Wilhelm Trübner was associated with the realist movement that developed around the figure of Wilhelm Leibl in Munich in the 1870s. His use of colour and treatment of light, combined with an increasingly loose brushstroke, would subsequently bring him closer to the German Impressionists. Trübner is noted for his portraits, landscapes and still lifes, the latter including some spare, refined depictions of flowers.

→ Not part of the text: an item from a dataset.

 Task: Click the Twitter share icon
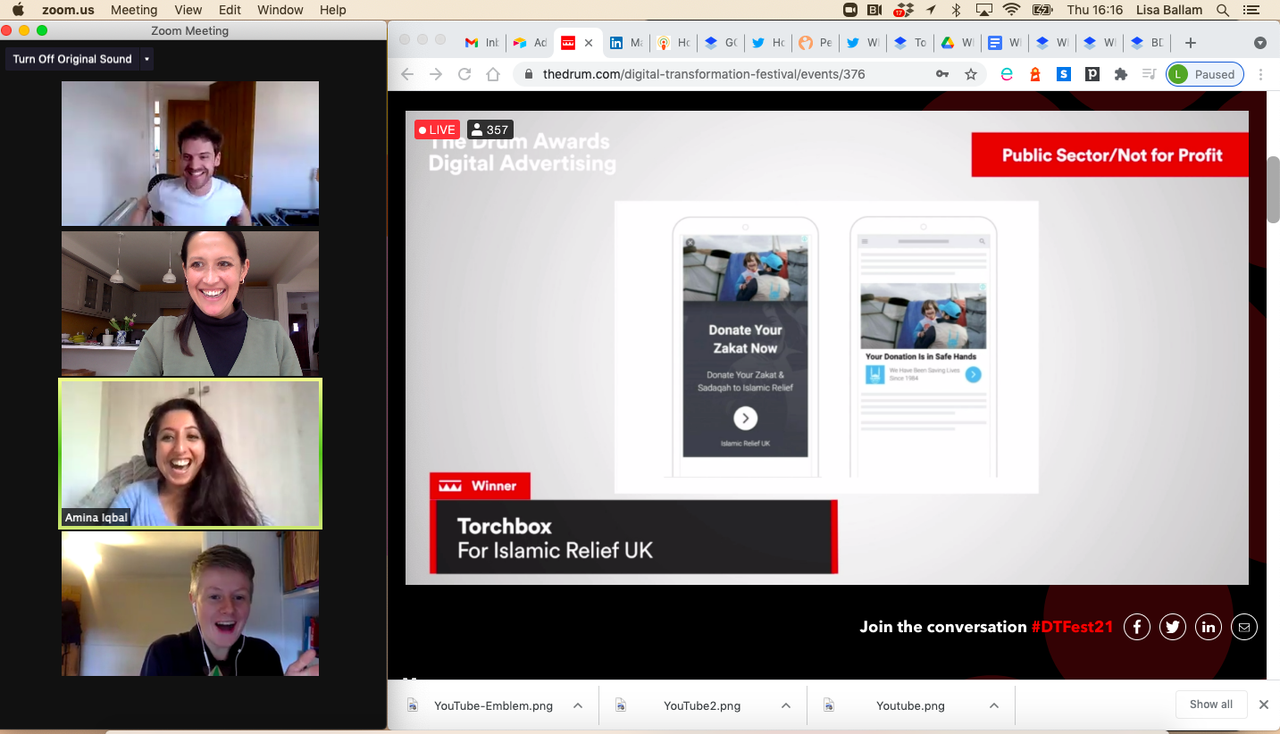point(1173,627)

The present vase of flowers, painted during the artist’s Munich period between 1874 and 1896, is an example of that type of work. A simple glass vase on which the light falls rests on a bare table in front of a dark background. The vase contains vivid red flowers whose stalks can be seen through the glass. On the table beside the vase lie a few petals with a fading white chrysanthemum in the foreground. This type of composition and the treatment of the chiaroscuro may have been inspired by the Dutch tradition of still-life painting with which Trübner was familiar.

CM

Wilhelm Trübner was very familiar with late Romantic art, but his artistic development was linked to the so-called German Naturalism. Although his sensitivity at capturing the colours and appropriate light value for each area of the painting reveals a conception of nature that is both Realist and Romantic, he does not attach the same importance to drawing as the Romantic artists, and his compositions are structured by direct application of colour to the picture surface. This concern with texture, tonality and chiaroscuro, and his interest in capturing light and atmospheric effects, attests to the influence of the Naturalist painter Wilhelm Leibl, whom Trübner met in Munich in 1871 and to whose circle, the Leibl-Kreis, he belonged.

Furthermore, the influence of seventeenth-century Dutch painting led Trübner to develop an interest in lesser themes in painting which, as we read in his text “Understanding art today, ” published in 1892, were as important to him as other motifs: “Any motif is interesting, and even the most insignificant is interesting enough to painting; because the simpler the object, the more interestingly and fully I can depict it from a pictorial and colourist’s perspective. It all depends on how I depict it and not on what I depict.”

This Flower Vase, which is undated, was painted in Munich, where the artist resided between 1874 and 1896. The brilliant colours with enamel-like properties and fondness for texture found in this painting — characteristics that define his entire output — have often been explained as a legacy of the goldsmith’s workshop where he grew up.